[Items from a dataset]
════════
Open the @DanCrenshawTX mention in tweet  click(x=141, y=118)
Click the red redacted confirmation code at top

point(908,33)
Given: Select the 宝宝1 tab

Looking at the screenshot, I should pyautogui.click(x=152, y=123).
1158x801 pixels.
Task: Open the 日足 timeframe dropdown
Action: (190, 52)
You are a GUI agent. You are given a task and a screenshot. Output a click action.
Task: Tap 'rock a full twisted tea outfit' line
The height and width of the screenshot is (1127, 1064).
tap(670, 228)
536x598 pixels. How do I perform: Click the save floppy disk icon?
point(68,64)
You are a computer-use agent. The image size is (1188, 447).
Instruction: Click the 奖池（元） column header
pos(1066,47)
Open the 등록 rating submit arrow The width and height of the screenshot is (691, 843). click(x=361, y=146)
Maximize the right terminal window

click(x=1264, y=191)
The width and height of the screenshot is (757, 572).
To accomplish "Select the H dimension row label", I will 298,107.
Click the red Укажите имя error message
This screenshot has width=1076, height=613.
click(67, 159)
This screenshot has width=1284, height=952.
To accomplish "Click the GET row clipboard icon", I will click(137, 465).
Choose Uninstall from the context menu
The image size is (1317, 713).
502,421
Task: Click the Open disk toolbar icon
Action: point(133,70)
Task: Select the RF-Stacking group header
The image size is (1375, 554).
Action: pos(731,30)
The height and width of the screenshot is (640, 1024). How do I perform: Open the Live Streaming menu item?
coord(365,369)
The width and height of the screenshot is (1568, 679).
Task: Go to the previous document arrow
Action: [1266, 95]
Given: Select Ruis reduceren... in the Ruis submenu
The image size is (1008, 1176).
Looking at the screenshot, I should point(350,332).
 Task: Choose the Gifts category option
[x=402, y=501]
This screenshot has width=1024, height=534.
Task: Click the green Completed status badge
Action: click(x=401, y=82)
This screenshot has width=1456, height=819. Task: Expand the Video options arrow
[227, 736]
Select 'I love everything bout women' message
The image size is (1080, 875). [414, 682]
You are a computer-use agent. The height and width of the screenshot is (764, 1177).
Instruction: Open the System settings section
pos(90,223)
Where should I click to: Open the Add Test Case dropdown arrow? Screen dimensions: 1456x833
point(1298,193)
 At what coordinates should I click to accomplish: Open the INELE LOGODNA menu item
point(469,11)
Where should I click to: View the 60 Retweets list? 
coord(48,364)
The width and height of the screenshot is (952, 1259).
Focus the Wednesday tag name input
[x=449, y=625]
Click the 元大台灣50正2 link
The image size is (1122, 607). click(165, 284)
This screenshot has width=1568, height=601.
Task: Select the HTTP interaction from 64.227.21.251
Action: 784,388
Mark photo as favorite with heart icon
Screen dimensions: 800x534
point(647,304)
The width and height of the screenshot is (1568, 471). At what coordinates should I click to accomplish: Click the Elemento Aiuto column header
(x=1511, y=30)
════════
== WHAT IS BEING ASKED ==
Copy out each line of the data that holds the string "agent".

== SOLUTION ==
You are a GUI agent. You are given a task and a screenshot. Output a click action.
You are a computer-use agent. The image size is (1188, 447).
You are a computer-use agent. The height and width of the screenshot is (764, 1177).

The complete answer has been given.